▸ **Text and element pointing records**
= = =

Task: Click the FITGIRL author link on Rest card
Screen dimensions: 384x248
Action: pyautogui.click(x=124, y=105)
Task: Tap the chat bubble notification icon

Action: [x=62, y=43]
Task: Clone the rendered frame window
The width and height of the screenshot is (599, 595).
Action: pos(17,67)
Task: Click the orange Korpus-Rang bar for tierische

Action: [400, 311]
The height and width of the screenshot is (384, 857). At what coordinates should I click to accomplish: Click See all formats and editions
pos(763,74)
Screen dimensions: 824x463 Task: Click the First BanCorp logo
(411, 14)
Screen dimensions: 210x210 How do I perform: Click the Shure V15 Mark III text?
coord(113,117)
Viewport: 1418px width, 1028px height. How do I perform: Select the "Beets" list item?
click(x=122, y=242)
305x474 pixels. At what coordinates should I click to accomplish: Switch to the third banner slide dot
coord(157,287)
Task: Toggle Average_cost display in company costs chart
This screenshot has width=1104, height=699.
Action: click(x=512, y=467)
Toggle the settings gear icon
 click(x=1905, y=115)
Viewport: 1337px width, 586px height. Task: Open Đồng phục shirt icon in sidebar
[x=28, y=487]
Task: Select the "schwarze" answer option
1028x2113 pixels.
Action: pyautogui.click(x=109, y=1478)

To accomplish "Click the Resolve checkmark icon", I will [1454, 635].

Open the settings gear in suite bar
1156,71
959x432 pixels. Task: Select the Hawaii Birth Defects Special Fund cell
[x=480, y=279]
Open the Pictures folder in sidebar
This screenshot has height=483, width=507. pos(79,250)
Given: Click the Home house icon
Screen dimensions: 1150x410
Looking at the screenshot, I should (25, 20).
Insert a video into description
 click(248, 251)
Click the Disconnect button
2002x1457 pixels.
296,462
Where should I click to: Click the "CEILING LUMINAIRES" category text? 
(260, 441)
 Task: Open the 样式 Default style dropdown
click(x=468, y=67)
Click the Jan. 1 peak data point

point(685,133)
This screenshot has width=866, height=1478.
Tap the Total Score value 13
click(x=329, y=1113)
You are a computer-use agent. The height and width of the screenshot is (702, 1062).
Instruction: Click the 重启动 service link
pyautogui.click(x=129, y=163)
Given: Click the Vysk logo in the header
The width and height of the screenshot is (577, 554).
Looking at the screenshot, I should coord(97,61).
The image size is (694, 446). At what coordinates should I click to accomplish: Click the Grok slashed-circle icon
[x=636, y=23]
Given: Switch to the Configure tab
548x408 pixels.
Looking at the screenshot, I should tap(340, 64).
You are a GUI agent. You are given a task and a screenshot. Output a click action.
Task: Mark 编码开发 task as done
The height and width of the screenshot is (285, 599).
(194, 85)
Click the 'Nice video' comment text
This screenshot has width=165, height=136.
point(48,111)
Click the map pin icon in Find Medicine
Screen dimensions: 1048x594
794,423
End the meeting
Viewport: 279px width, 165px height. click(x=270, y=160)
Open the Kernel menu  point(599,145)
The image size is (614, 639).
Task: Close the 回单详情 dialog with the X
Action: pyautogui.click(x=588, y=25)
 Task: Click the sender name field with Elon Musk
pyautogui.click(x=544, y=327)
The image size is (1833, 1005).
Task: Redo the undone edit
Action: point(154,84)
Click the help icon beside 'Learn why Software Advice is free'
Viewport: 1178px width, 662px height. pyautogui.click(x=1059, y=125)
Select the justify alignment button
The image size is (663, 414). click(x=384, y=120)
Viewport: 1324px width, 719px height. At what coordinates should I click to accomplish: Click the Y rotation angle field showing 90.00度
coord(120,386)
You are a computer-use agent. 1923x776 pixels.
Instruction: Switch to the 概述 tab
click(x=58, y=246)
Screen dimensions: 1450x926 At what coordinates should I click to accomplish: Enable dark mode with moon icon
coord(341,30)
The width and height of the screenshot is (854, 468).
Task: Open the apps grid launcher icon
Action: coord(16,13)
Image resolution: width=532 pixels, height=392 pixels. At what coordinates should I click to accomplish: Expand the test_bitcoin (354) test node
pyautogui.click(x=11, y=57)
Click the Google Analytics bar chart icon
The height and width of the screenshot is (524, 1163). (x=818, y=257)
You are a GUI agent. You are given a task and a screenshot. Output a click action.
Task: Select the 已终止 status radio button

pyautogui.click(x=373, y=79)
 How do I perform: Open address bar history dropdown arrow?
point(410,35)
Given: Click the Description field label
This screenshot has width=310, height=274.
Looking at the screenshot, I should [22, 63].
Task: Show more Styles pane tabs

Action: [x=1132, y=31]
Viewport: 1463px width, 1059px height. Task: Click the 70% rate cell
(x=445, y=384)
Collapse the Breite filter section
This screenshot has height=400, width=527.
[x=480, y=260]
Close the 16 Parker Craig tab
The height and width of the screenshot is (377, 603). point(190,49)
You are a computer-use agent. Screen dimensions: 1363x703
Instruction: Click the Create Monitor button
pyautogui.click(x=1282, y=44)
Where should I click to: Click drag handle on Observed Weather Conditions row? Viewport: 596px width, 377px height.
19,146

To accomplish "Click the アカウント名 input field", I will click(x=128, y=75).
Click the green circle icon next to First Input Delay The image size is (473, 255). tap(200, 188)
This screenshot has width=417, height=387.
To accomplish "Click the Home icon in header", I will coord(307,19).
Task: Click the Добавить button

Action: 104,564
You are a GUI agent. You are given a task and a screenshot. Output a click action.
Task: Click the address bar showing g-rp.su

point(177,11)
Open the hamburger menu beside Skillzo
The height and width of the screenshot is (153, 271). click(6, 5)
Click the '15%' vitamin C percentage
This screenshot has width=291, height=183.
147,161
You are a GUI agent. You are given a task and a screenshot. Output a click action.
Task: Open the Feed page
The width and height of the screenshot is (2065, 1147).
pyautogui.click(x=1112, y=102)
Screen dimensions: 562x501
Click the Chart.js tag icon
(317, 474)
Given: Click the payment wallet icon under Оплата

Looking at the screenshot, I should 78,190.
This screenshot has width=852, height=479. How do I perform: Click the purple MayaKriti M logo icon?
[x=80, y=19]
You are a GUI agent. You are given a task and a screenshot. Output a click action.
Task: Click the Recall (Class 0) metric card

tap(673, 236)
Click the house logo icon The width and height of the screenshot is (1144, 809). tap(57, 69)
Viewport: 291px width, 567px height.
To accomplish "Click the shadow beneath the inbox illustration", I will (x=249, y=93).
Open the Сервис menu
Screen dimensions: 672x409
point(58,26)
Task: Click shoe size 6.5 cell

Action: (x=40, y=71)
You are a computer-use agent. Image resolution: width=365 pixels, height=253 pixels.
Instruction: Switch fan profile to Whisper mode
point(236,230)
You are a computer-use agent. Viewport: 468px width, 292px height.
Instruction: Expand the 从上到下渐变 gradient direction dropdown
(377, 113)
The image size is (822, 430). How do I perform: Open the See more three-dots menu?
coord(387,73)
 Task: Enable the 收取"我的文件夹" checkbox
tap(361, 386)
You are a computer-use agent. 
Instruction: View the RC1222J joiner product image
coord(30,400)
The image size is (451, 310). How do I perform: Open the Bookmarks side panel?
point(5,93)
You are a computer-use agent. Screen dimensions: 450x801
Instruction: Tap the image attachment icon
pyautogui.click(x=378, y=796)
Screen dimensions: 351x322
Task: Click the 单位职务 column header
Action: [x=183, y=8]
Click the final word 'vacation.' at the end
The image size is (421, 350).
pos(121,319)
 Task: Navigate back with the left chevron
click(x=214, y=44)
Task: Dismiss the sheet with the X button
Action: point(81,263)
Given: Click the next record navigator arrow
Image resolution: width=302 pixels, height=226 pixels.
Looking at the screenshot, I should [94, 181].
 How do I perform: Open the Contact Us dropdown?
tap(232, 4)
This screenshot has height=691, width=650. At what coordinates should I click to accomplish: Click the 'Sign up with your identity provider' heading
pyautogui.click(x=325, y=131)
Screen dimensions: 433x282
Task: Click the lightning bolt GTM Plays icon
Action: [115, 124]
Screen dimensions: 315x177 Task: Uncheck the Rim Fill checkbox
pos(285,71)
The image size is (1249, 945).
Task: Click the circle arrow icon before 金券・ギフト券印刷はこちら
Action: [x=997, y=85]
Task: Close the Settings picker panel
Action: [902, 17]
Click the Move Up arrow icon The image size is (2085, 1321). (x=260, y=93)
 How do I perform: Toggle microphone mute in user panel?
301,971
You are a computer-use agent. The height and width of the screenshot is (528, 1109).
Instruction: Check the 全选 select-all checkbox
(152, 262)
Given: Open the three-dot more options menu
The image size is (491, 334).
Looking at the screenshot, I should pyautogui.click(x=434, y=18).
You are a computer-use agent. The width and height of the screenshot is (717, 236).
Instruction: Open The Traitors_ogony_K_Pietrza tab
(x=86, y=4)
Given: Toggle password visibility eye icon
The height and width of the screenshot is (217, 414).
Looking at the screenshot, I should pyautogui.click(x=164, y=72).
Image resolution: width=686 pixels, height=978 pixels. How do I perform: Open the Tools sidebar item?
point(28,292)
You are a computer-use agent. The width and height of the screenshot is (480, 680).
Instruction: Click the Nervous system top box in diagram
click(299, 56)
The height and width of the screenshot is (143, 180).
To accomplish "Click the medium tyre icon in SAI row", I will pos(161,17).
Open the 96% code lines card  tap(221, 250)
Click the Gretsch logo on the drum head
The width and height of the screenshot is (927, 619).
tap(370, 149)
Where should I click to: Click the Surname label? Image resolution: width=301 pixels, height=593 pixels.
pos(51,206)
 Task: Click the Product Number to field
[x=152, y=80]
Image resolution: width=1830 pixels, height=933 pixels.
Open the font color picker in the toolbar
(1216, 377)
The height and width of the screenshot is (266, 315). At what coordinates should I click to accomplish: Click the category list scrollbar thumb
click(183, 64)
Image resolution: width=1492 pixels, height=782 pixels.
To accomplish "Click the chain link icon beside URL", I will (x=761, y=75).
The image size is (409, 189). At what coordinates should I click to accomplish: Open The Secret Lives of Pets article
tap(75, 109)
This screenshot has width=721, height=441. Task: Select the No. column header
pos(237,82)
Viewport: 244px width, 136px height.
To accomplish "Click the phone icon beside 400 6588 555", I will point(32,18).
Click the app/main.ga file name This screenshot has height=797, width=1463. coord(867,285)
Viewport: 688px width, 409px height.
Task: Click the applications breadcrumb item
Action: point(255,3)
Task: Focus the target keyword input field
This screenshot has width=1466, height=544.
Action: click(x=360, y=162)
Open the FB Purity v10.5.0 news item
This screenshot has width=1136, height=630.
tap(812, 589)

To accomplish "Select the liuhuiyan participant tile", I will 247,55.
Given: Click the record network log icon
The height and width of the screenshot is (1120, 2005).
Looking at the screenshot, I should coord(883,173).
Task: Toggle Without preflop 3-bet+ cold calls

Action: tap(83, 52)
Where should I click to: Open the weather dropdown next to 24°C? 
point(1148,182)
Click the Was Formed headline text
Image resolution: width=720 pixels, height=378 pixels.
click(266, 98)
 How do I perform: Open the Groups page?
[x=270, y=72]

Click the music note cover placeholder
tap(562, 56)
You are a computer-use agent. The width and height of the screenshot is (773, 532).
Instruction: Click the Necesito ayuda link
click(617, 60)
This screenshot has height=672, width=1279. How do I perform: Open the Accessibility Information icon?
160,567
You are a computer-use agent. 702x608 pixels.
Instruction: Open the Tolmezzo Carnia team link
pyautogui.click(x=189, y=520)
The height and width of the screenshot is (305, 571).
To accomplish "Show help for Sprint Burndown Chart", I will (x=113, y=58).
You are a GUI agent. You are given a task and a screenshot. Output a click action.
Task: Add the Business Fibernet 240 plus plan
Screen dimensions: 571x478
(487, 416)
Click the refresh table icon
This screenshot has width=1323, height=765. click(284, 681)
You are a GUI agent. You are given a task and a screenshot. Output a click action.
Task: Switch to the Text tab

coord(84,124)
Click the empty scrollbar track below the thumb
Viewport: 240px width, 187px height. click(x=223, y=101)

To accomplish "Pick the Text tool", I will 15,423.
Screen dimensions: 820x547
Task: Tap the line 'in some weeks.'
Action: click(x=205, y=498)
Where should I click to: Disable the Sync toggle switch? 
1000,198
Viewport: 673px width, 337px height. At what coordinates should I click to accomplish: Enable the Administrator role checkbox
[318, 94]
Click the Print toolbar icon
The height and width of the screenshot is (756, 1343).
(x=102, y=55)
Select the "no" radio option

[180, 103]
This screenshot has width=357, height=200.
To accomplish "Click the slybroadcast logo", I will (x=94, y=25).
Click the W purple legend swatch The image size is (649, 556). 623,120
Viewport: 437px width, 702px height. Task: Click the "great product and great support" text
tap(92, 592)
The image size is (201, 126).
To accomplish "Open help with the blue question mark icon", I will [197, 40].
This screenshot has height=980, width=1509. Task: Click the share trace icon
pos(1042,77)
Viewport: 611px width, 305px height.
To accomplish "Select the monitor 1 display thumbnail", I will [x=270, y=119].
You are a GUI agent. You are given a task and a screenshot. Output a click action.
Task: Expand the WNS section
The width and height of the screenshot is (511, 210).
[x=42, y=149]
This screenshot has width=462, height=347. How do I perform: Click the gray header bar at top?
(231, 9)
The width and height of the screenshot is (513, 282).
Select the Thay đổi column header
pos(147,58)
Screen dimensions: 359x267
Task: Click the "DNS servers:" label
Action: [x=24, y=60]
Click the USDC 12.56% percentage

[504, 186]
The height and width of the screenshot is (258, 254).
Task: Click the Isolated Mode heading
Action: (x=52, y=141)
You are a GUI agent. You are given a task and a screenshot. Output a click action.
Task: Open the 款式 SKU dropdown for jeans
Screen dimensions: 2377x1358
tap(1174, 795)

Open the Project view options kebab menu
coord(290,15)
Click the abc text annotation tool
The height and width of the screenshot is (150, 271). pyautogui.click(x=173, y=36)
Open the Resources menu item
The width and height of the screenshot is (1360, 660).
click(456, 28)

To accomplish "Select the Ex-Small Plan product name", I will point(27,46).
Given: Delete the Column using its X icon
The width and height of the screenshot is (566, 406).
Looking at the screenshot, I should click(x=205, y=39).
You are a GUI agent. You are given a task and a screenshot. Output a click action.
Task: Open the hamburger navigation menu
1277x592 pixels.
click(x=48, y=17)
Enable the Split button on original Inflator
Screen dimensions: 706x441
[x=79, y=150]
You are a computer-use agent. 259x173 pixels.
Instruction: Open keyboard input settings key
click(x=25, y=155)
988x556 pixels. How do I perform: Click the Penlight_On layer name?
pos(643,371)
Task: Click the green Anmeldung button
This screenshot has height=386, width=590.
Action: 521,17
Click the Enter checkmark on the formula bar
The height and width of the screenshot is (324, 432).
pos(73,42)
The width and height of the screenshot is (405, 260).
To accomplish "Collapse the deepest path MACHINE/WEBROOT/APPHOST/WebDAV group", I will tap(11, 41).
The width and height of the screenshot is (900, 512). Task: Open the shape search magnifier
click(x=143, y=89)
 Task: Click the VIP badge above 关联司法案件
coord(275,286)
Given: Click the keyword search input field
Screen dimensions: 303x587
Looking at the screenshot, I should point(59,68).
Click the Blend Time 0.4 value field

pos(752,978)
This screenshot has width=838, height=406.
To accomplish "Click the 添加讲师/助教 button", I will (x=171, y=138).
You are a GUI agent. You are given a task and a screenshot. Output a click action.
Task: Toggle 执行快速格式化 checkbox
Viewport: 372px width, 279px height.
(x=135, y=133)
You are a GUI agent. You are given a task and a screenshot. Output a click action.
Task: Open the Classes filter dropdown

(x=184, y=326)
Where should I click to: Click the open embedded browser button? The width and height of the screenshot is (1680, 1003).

= = =

▸ **DIRECTIVE**
Copy out the lines of the records from the one containing "is (717, 236)." through the one containing "(x=86, y=4)", changing nothing.

▸ **TASK SOLUTION**
You are a computer-use agent. The width and height of the screenshot is (717, 236).
Instruction: Open The Traitors_ogony_K_Pietrza tab
(x=86, y=4)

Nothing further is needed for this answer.